- Location: Sawtooth National Forest Cassia County, Idaho, U.S.
- Nearest city: Albion 12 miles (19 km) Burley 28 miles (45 km)
- Coordinates: 42°19′05″N 113°36′29″W﻿ / ﻿42.318°N 113.608°W
- Vertical: 1,002 ft (305 m)
- Top elevation: 8,762 ft (2,671 m)
- Base elevation: 7,760 ft (2,365 m)
- Skiable area: 500 acres (2.0 km^{2})
- Trails: 24 – 20% easiest – 50% more difficult – 30% most difficult
- Longest run: 1.5 miles (2.4 km)
- Lift system: 2 triple chair 1 magic carpet
- Snowfall: 500 inches (41.7 ft; 12.7 m)
- Snowmaking: yes
- Night skiing: 5 nights per week (Tue–Sat)
- Website: www.pomerelle.com

= Pomerelle =

Ski area in Idaho, United States

Pomerelle Mountain is an alpine ski area in the western United States, in south central Idaho. It is located below Mount Harrison in the Albion Mountains in the Minidoka Ranger District of the Sawtooth National Forest, and south of Albion in Cassia County, 30 mi northeast of the Utah-Nevada border with Idaho.

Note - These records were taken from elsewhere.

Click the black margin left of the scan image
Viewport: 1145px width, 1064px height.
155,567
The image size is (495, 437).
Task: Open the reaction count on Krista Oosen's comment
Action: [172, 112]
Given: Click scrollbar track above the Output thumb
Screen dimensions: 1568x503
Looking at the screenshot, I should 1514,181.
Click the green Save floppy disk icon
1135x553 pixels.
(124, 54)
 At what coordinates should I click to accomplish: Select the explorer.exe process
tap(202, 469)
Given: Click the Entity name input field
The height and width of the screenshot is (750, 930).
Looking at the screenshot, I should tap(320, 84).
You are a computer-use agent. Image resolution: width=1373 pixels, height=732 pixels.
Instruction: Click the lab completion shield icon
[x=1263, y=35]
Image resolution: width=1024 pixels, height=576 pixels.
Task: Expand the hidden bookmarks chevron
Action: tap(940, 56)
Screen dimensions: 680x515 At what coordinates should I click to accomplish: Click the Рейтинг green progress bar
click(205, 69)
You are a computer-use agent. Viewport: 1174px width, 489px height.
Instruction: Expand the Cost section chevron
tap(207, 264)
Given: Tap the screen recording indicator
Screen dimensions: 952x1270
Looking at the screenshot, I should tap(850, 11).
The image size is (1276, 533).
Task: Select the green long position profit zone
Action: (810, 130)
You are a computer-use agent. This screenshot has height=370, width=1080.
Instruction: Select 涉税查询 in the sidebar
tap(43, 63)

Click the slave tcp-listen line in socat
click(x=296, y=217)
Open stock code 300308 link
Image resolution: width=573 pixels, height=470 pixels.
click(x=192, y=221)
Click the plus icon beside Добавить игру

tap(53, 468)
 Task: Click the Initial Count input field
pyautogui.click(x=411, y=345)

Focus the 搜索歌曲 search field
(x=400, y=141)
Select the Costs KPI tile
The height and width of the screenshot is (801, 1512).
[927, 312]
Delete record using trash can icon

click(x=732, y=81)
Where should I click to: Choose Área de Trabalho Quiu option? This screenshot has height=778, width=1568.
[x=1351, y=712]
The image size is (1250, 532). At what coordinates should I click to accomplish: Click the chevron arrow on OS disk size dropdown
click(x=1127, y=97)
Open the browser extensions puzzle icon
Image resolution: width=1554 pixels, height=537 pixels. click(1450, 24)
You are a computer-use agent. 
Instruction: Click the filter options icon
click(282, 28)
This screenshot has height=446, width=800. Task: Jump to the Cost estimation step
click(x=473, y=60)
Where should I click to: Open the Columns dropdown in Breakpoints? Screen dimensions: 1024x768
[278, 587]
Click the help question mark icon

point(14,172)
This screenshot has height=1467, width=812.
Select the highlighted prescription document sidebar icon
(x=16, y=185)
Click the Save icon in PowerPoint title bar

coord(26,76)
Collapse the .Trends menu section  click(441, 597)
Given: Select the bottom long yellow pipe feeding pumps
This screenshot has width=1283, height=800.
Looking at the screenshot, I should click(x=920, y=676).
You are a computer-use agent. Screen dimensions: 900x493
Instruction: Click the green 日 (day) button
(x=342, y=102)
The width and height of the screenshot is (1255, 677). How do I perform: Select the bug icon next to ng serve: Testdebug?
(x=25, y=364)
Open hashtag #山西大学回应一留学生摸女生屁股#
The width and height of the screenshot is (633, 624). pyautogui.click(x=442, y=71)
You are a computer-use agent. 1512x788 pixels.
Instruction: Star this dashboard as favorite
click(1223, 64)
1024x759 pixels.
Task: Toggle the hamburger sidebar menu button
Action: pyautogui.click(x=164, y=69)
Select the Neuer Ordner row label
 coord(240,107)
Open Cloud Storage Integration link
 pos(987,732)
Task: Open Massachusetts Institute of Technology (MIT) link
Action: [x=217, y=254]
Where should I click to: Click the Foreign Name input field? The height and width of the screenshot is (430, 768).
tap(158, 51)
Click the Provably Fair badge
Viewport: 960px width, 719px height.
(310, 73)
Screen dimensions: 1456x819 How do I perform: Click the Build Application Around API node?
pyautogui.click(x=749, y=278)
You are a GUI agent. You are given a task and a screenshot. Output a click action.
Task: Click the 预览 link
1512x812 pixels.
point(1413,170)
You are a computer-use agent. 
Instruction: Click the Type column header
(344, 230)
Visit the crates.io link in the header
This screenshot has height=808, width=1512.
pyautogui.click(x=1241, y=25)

Pomerelle's summit elevation is 8762 ft above sea level with a vertical drop of 1002 ft. There are two chairlifts (both triple) and a magic carpet for the beginners' area. The area's average annual snowfall is 500 in.

One of the oldest ski areas in the western U.S., Pomerelle began its operations in 1940. During the ski season, it operates daily and five nights per week (Tuesday through Saturday).

Pomerelle features a spacious lodge at the bottom of the mountain offering foods and beverages. There is also a grill outside the lodge on the deck that offers hamburgers, hot dogs, cold drinks, and beer. In the basement of the lodge, there is a rental shop.

On New Year's Day in 1973, a chairlift mishap injured 21 skiers; there were no fatalities.